# Objective
Dive deep into working with datasets using _pandas_.

# Things To Learn
* Creating and working with _pandas dataframes_ and _series_.
* Loading and getting an overview of data.
* Manipulating datasets.
* Selecting, grouping and sorting data.

# Submission Guidelines
* Your finished _Jupyter Notebook_ - both as `.ipynb` and exported `.pdf`.

# Task: Manually Creating A _Dataframe_

**Task:**
Import _pandas_ and manually create a _dataframe_ containing data about a domain **you're passionate about**. Your dataframe should...

* ...contain at least 4 rows.
* ...contain at least 3 column, of which at least one should be numeric and one should be suitable as a _key_ (i.e. _index_).

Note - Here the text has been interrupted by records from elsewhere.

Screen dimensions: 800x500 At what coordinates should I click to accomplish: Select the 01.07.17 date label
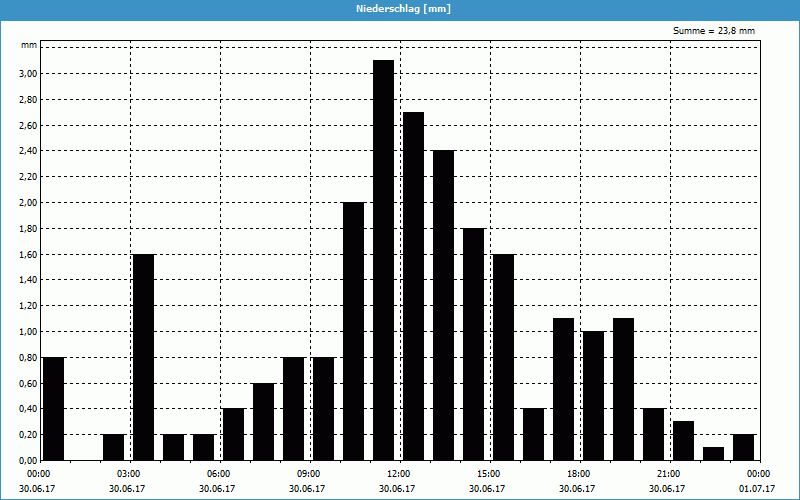click(757, 489)
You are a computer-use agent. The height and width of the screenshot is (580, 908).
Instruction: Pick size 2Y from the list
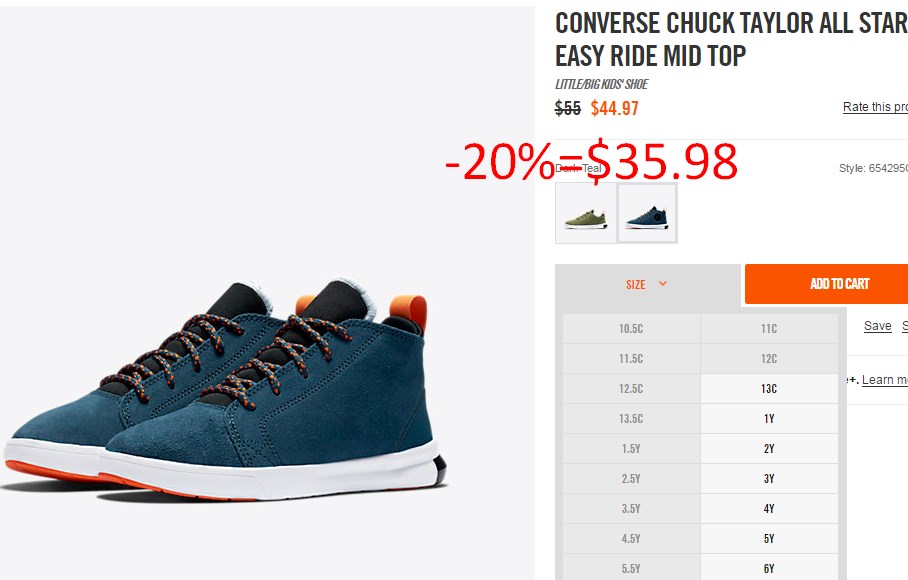(769, 449)
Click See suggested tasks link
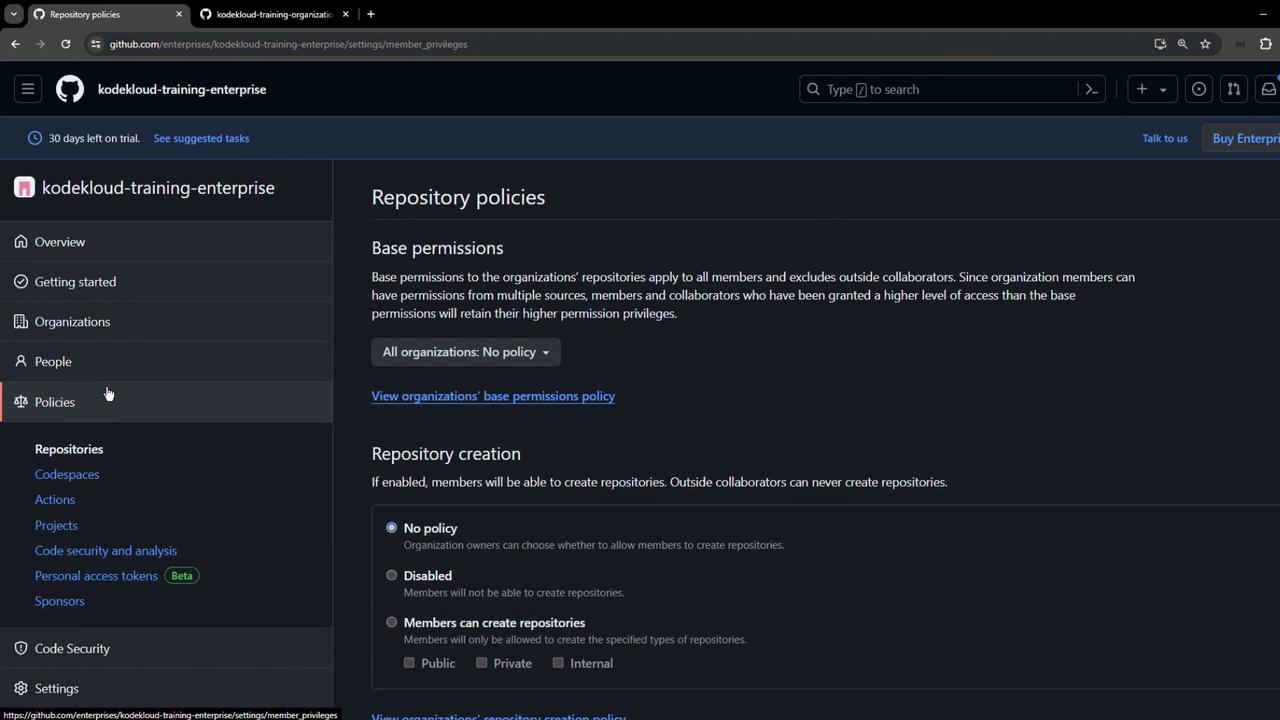The width and height of the screenshot is (1280, 720). (x=201, y=138)
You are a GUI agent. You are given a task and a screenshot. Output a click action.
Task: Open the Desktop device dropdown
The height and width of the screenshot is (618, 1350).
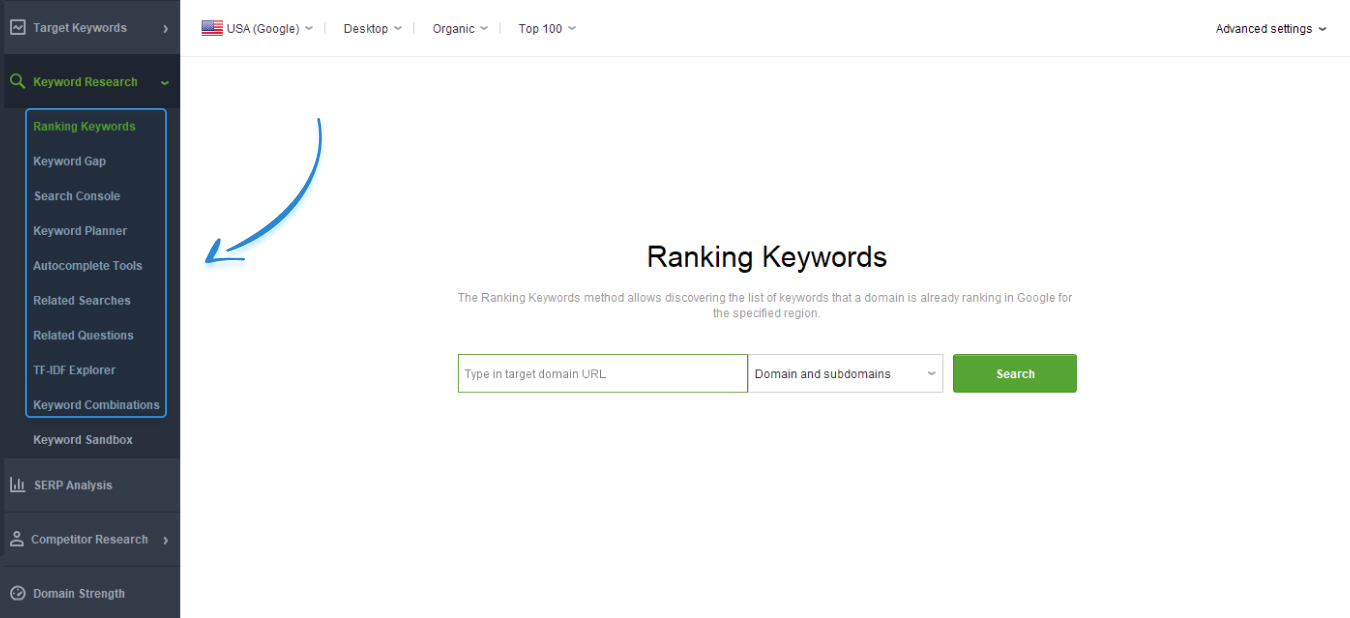[372, 29]
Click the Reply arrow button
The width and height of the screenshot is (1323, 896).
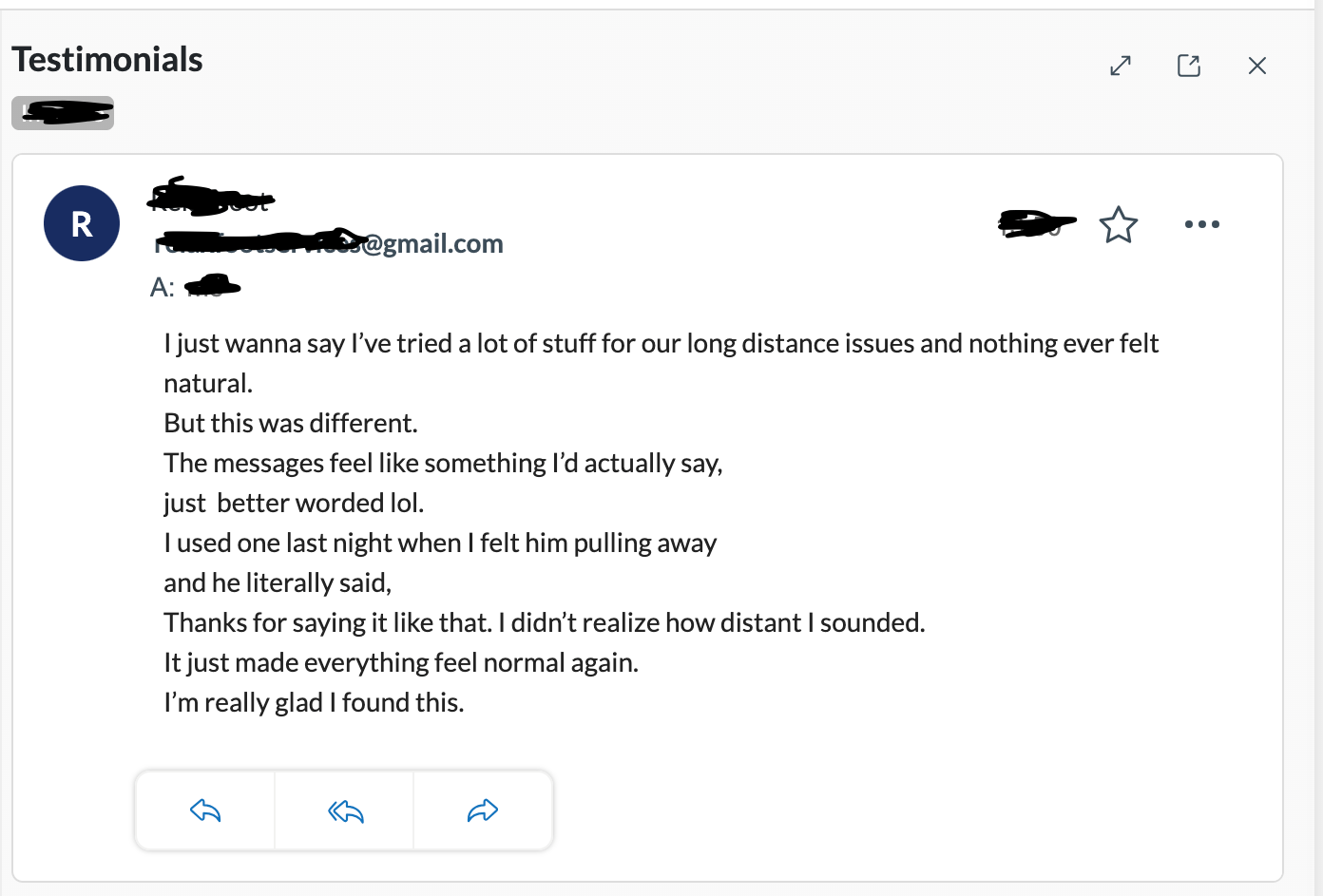(205, 810)
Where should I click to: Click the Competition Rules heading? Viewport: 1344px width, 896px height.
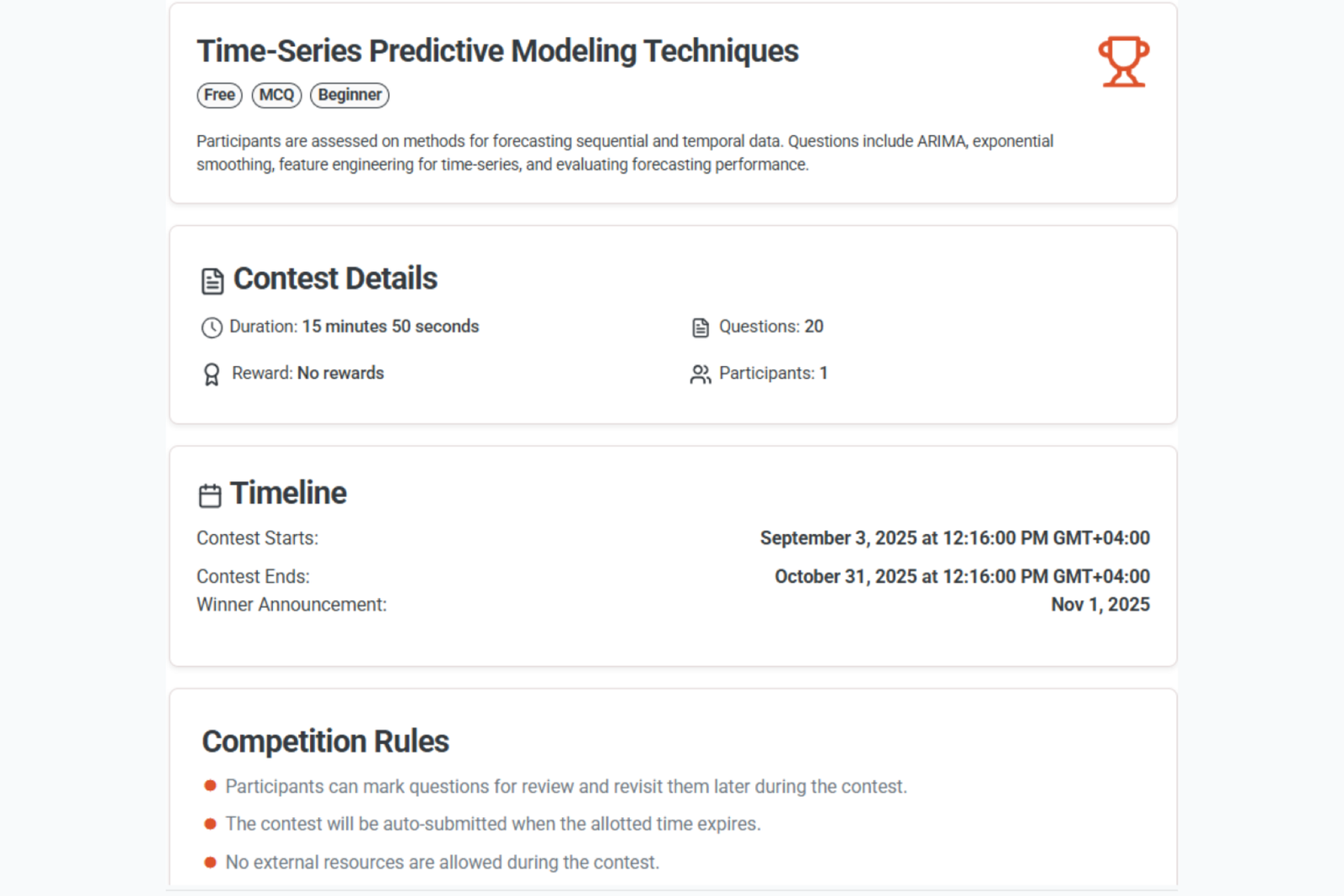tap(325, 741)
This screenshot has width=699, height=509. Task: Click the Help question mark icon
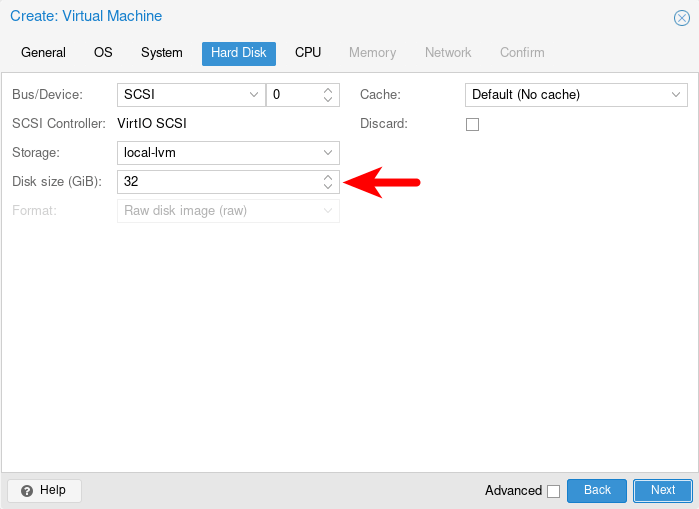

Next, manually create a _series_ and add it as additional column to your dataset.

Finally, set the index of your dataframe to a suitable column.

# Task: Importing And Getting An Overview

Read the _ramen_ ratings from the provided file and get an overview of the data:

* Take a look at some rows from the top, bottom or random positions...
* Use summary functions to get a statistical overview of the data.
* Find out what data types we're dealing with.
* Identify what column would be suitable as index and set it!

In [None]:
import pandas as pd

ramen = pd.read_csv('ramen-ratings.csv')

In [2]:
ramen.head()

Unnamed: 0,Review #,Brand,Variety,Style,Country,Stars,Top Ten
0,2580,New Touch,T's Restaurant Tantanmen,Cup,Japan,3.75,
1,2579,Just Way,Noodles Spicy Hot Sesame Spicy Hot Sesame Guan...,Pack,Taiwan,1.0,
2,2578,Nissin,Cup Noodles Chicken Vegetable,Cup,USA,2.25,
3,2577,Wei Lih,GGE Ramen Snack Tomato Flavor,Pack,Taiwan,2.75,
4,2576,Ching's Secret,Singapore Curry,Pack,India,3.75,


In [3]:
ramen.tail()

Unnamed: 0,Review #,Brand,Variety,Style,Country,Stars,Top Ten
2575,5,Vifon,"Hu Tiu Nam Vang [""Phnom Penh"" style] Asian Sty...",Bowl,Vietnam,3.5,
2576,4,Wai Wai,Oriental Style Instant Noodles,Pack,Thailand,1.0,
2577,3,Wai Wai,Tom Yum Shrimp,Pack,Thailand,2.0,
2578,2,Wai Wai,Tom Yum Chili Flavor,Pack,Thailand,2.0,
2579,1,Westbrae,Miso Ramen,Pack,USA,0.5,


In [4]:
ramen.sample()

Unnamed: 0,Review #,Brand,Variety,Style,Country,Stars,Top Ten
1280,1300,Samyang Foods,Red Nagasaki Jjampong,Pack,South Korea,5,


In [5]:
ramen.describe()

Unnamed: 0,Review #
count,2580.0
mean,1290.5
std,744.926171
min,1.0
25%,645.75
50%,1290.5
75%,1935.25
max,2580.0


In [6]:
ramen.dtypes

Review #     int64
Brand       object
Variety     object
Style       object
Country     object
Stars       object
Top Ten     object
dtype: object

In [7]:
ramen.set_index('Review #', inplace=True)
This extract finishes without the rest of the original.